Dolan is currently in the last stages of post-production on his English-language debut, The Death and Life of John F. Donovan, which will premiere sometime later this year. The drama, about the secret correspondence between a Hollywood TV actor (Kit Harrington) and a young fan (Jacob Tremblay), has a starry cast that also includes Natalie Portman, Susan Sarandon, Kathy Bates and Jessica Chastain.
Including Donovan, the actor and writer-director, who will turn 29 in March, has made a staggering seven films since he debuted his first feature, I Killed My Mother, in Cannes nine years ago.
He has already lined up his next project for a possible premiere in 2019 as well: Matt & Max, a French-language drama that will focus on friends in their late 20s.
After the 2016 Cannes Grand Prix winner It’s Only the End of the World, which featured an all-French cast that included Marion Cotillard, Lea Seydoux and Vincent Cassel, and the English-language Donovan, the multi-hyphenate is returning home for his eighth feature. Matt & Max will be shot in his native Quebec with French Canadian actors who are also Dolan’s friends, which seems apt given that friendship is one of its major themes.
No doubt the most welcome news for his fans is the fact he hopes to cast his muse, Anne Dorval — who played the iconic maternal characters in both Mommy and I Killed My Mother — in the role of Max’s mother. Dolan himself will play Max.
“My desire to talk about homosexuality and how we live with it, how we see it, how we label it, how we organize it as a society” was part of the idea behind Donovan, the director tells THR. But finally, the film became “more of an homage to the family dramas of the ‘90s rather than a profound reflection on what it is to be gay,” so he felt the need to tackle the subject more directly in his new film.
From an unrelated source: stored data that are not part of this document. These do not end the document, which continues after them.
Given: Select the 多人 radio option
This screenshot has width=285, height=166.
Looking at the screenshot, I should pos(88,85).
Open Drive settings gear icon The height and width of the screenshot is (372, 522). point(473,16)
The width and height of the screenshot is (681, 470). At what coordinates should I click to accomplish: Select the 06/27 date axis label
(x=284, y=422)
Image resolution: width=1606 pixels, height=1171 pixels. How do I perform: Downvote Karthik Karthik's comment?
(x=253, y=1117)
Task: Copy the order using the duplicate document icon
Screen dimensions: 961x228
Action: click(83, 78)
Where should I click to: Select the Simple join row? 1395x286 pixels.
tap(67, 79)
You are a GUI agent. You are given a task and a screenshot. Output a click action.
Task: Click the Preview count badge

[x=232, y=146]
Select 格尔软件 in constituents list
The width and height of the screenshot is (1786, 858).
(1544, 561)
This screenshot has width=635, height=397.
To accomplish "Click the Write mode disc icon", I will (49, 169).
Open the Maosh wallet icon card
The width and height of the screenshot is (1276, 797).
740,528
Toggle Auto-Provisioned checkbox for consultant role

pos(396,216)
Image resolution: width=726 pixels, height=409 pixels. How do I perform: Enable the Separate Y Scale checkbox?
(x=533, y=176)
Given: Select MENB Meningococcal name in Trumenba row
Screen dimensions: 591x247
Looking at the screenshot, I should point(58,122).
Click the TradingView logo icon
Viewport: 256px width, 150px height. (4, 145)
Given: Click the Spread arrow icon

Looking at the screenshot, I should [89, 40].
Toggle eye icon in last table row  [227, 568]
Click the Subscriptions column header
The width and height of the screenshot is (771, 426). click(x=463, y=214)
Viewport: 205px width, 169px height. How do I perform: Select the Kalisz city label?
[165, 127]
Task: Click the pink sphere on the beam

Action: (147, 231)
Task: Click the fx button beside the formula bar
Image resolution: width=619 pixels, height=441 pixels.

At the same time, he was confronted with a recent crop of high-quality LGBTQ films, including Boy Erased, a conversion-therapy drama written and directed by Joel Edgerton that stars Lucas Hedges, Nicole Kidman and Russell Crowe, as well as Dolan. The film will be released in the U.S. by Focus Features in September.
“This year I’ve been exposed to films that I felt were so brave and so authentic in their writing and how they talked about queer love,” explains Dolan, who suggests that some of his previous films, like Mommy, could be perceived as “coy” about the sexuality of the characters. “I have felt the need to explore characters that weren’t necessarily gay,” he says, but “when I read Boy Erased, it touched my heart. I was getting tattooed at the time, and it just took all the pain away. It made me want to go back to writing a script about characters who are gay.”
The desire to write was so strong, he says, that part of the Matt & Max screenplay was actually written while Dolan was shooting Boy Erased in Atlanta last September. “I’ve been writing about kids and adolescents,” he adds, but lately “I have been confronted with such mature material, like Boy Erased, Call Me by Your Name and God’s Own Country, and that gave me the desire to talk about homosexuality from an adult — and not a post-adolescent — point of view, and to talk about my generation and my friends and friendships. It made me want to write about two best friends falling in love who had never realized they could have a preference for men. I want to talk about true friendship and true love.”
The Matt & Max screenplay was finalized earlier this month, and Dolan plans to shoot the film in the fall. As for what to expect, the director suggests that “it would be a combination of [Dolan’s 2013 release] Tom at the Farm, aesthetically, and Mommy in terms of energy and spirit.”